Europe1 .fr with AFP 08:31, April 8, 2024

The government wants to introduce a “rabbit tax” in order to penalize patients who do not keep appointments with a financial penalty of 5 euros. According to Matignon, this is about “responding to the major concerns of the French: access to doctors, the ability to find an appointment within acceptable time frames”.

The government wants certain unfulfilled medical appointments to be punished in the future with a financial penalty of 5 euros payable by the offending patient, declared Prime Minister Gabriel Attal on Saturday in an interview with several newspaper titles. regional press.

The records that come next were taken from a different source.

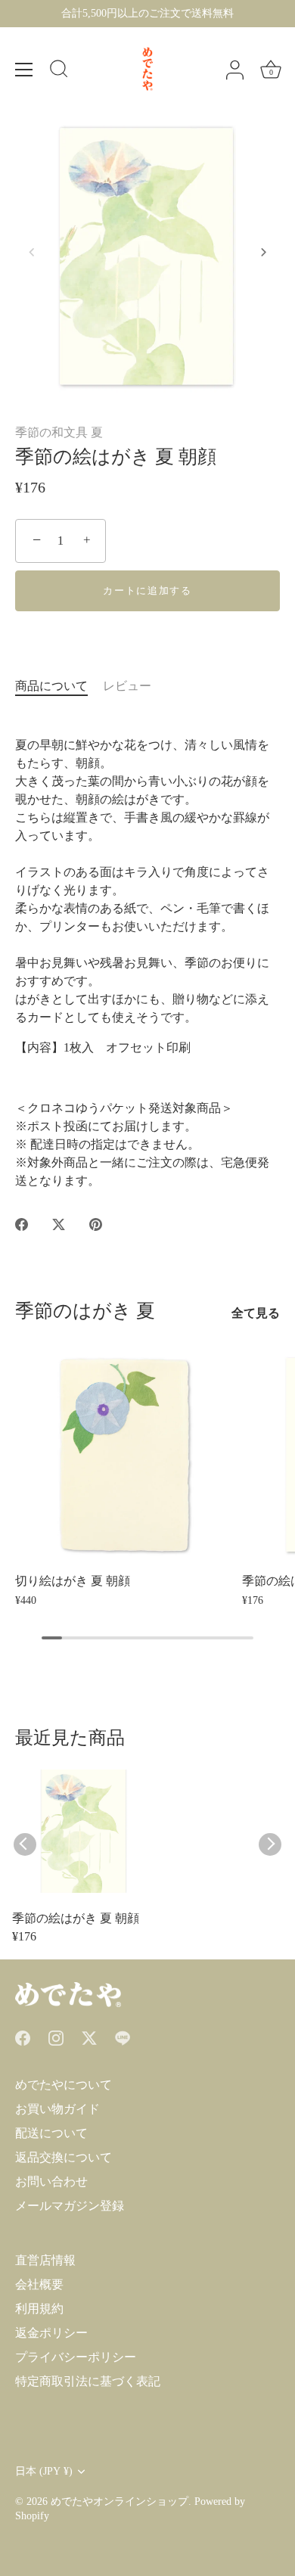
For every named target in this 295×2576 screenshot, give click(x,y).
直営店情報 (45, 2260)
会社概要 (39, 2284)
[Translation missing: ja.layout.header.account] (234, 70)
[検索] (59, 71)
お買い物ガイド (57, 2108)
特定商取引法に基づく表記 (87, 2381)
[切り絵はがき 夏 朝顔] (124, 1455)
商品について (51, 685)
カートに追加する (147, 590)
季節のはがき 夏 (85, 1310)
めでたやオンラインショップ (119, 2501)
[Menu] (24, 69)
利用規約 (39, 2308)
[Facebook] (22, 2036)
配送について (51, 2133)
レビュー (127, 685)
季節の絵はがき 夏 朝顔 (75, 1918)
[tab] (59, 686)
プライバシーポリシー (75, 2357)
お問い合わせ (51, 2181)
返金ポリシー (51, 2332)
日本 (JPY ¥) (44, 2471)
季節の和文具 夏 (59, 432)
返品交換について (63, 2157)
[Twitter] (89, 2036)
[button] (31, 252)
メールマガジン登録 (69, 2205)
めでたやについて (63, 2084)
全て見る (255, 1313)
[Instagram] (56, 2036)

The head of government had already announced during his general policy declaration his desire to implement this sanction known as the “rabbit tax”. This is part of a battery of measures announced on Saturday to try to respond to the crisis in the city healthcare system with the desire to recover 15 to 20 million medical slots. According to Matignon, this is about “responding to the major concerns of the French: access to doctors, the ability to find an appointment within acceptable time frames”.

27 million consultations lost

Regarding missed medical appointments, "we can no longer afford it", declared the Prime Minister who wants the implementation of an "accountability mechanism" via a legal text. According to the Order of Physicians and certain unions such as the UFML, the cost of these “rabbits” is estimated at 27 million lost consultations each year. 

The government wants from January 1, 2025, on online appointment platforms such as Doctolib, a financial penalty of five euros to sanction the patient who does not show up and who does not notify less than 24 hours before. This financial penalty will be at the hand but also for the benefit of the doctor who will have the mission to report it. 

Other measures unveiled by Attal

Other measures, some already known, were revealed by Gabriel Attal during his interview with the regional daily press. The head of government will continue to push the walls of medical faculties: the number of places in the second year of medicine will increase from 10,000 in 2023 to 12,000 in 2025, then 16,000 in 2027. 

But the replacement of the old “numerus clausus” (very limited places) by this “numerus appertus” will only begin to produce its effects from 2035, the time to train these professionals. Gabriel Attal also intends to experiment in certain departments, from January 2025, with direct access to specialists without going through a general practitioner, contrary to the current rule.